A serious vulnerability
The researcher warned that users are at significant risk from the account, especially if it is used to exploit other vulnerabilities, such as Zerologon, a critical Windows flaw that could instantly allow attackers to become all-powerful network administrators.
“Because the zyfwp user has administrator rights, this is a serious vulnerability,” Eye Control researcher Niels Teusink wrote. “An attacker could completely compromise the confidentiality, integrity, and availability of the device. For example, someone could change the firewall settings to allow or block certain traffic. They can also intercept traffic or create VPN accounts to access the network behind the device. Combined with a vulnerability like Zerologon, this could be devastating for small and medium businesses.”
Andrew Morris, founder and CEO of security firm GreyNoise, said Monday that his company’s sensors have detected automated attacks that use the account credentials to log into vulnerable devices. In most or all login attempts, the attackers simply added the credentials to existing lists of default username/password combinations used to hack into unsecured routers and other types of devices.
“By definition, anything we see has to be opportunistic,” Morris said, implying that the attackers use the credentials in a pseudorandom manner against IP addresses in the hopes of finding connected devices prone to takeover. GreyNoise deploys collection sensors in hundreds of data centers around the world to monitor Internet-wide scanning and exploitation attempts.
The login attempts GreyNoise sees happen over SSH connections, but Eye Control researcher Teusink said the undocumented account can also be accessed through a web interface.

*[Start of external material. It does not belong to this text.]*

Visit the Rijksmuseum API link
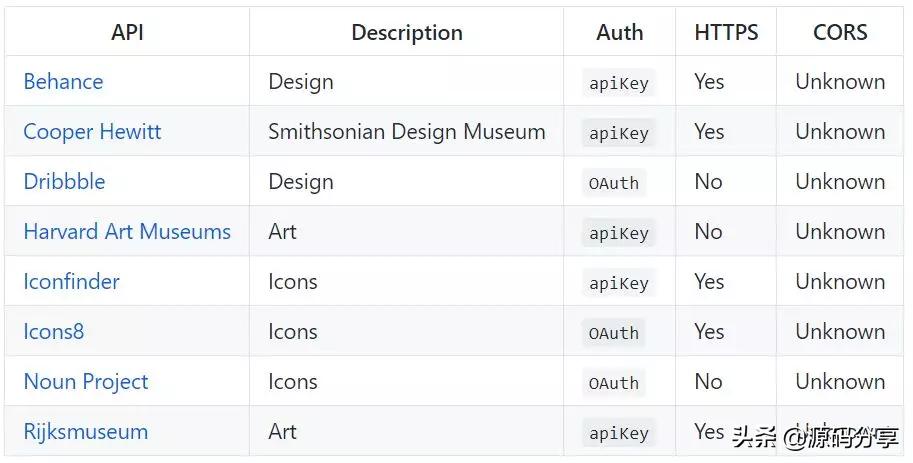The height and width of the screenshot is (463, 913). coord(85,432)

The researcher said a recent scan revealed that more than 100,000 Zyxel devices exposed the web interface to the Internet.
Teusink said the backdoor appears to have been introduced in firmware version 4.60 patch 0, which was released a few weeks ago. A scan of Zyxel devices in the Netherlands showed that about 10 percent of them were running that vulnerable version. Zyxel has issued a security advisory that lists the specific device models that are affected. They contain:
- ATP series with firmware ZLD V4.60
- USG series with firmware ZLD V4.60 ZLD
- USG FLEX series with firmware ZLD V4.60
- VPN series with firmware ZLD V4.60
- NXC2500 with firmware V6.00 through V6.10
- NXC5500 with firmware V6.00 through V6.10
A fix is already available for firewall models. AP controllers are scheduled to receive a fix on Friday. Zyxel said it designed the backdoor to provide automatic firmware updates to connected access points via FTP.
People using any of these affected devices should be sure to install a security solution as soon as it becomes available. Even when devices are running a version older than 4.6, users should still install the update as it fixes individual vulnerabilities found in previous releases. Disabling remote management is also a good idea, unless there is a good reason to allow it.
Post updated to correct version number.